NOPE – does size matter?
Does great art really require large formats?
The summer exhibition “NOPE – does size matter?” approaches this question with quiet irony and genuine curiosity. Ten artists present works measuring no more than 50 × 40 cm – paintings, photographs, works on paper, sculptures and object-based works that demonstrate that artistic intensity is not a matter of scale.
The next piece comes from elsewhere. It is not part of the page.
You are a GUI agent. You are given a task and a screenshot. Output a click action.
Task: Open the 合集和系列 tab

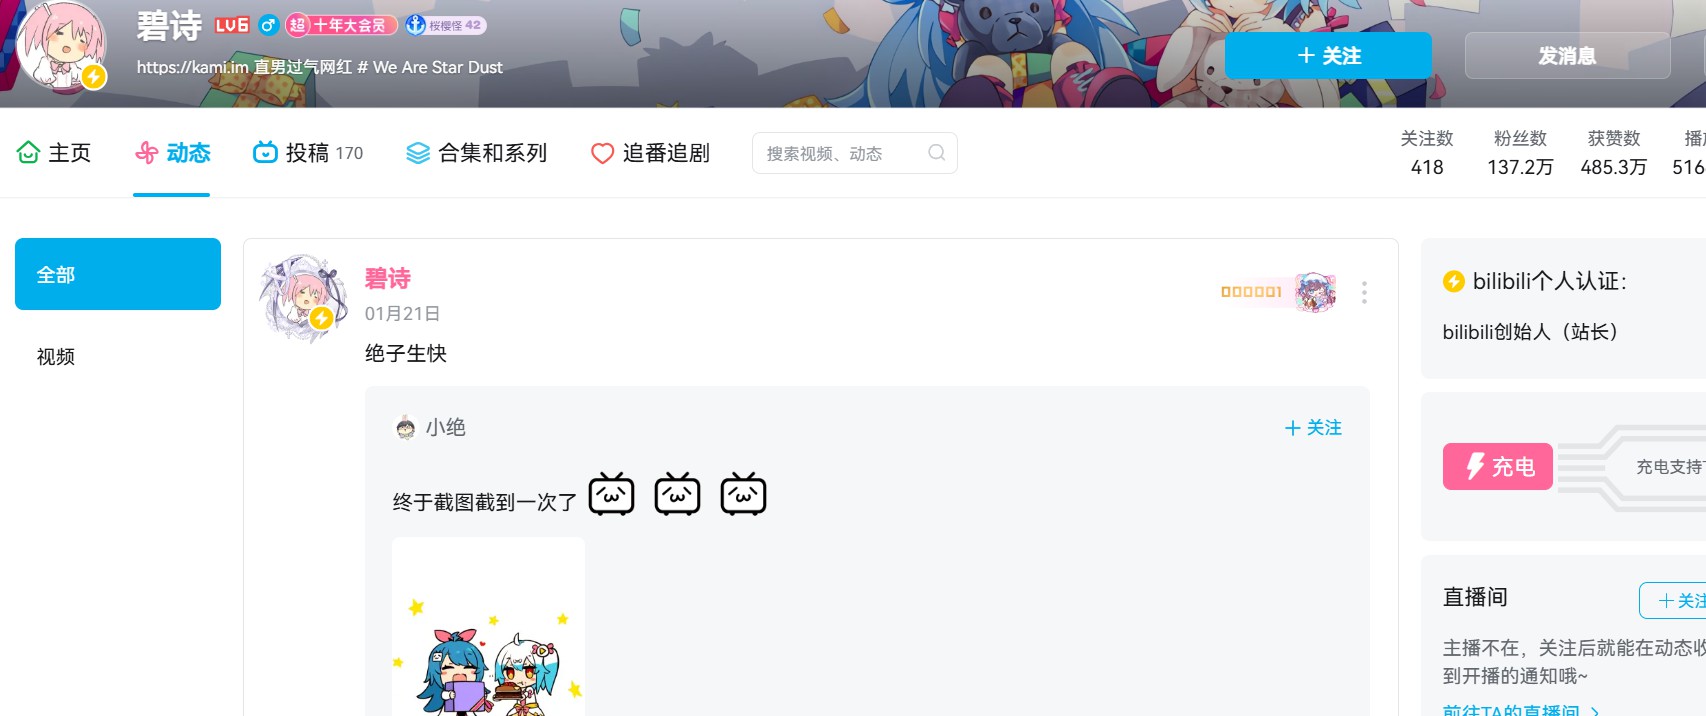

Throughout the exhibition, Galerie nüüd.berlin is transformed into a small summer art fair. Each artist is given an individual wall. Ten distinct artistic positions enter into dialogue with one another, inviting visitors to move from work to work, compare, discover and engage with a wide variety of visual languages.
Programme:
Thursday, 25 June 2026, 6 p.m.
Vernissage. The artists will be present.
DJ Balthazar is playing.
Saturday, 18 July 2026, 4 p.m. tbc
Guided Talk with artists of the exhibition
Saturday, 22 August 2026, 4 p.m. tbc
Guided Talk with artists of the exhibition
Saturday, 29 August 2026, 4 – 6 p.m.
Finissage
The exhibition brings together works by:
Clara Cousineau | Daniela Finke | Daniel & Geo Fuchs | Dale Grant | Esther Gronenborn | Marco Kaufmann | Myrta Köhler | Bo Larsen | Christoph Uepping | Martin A. Völker
The works on display range from Clara Cousineau’s poetic object-based works and Daniela Finke’s colour-intensive photography to Daniel & Geo Fuchs’ iconic TOYGIANTS, Dale Grant’s new editions from FADING BEAUTY and Esther Gronenborn’s image worlds oscillating between reality and imagination. The exhibition also features Marco Kaufmann’s latest works from his Tape Series, Myrta Köhler’s photographic and installation-based works, the abstract paintings of Bo Larsen, Christoph Uepping’s narrative visual worlds and the poetic-surreal photography of Martin A. Völker.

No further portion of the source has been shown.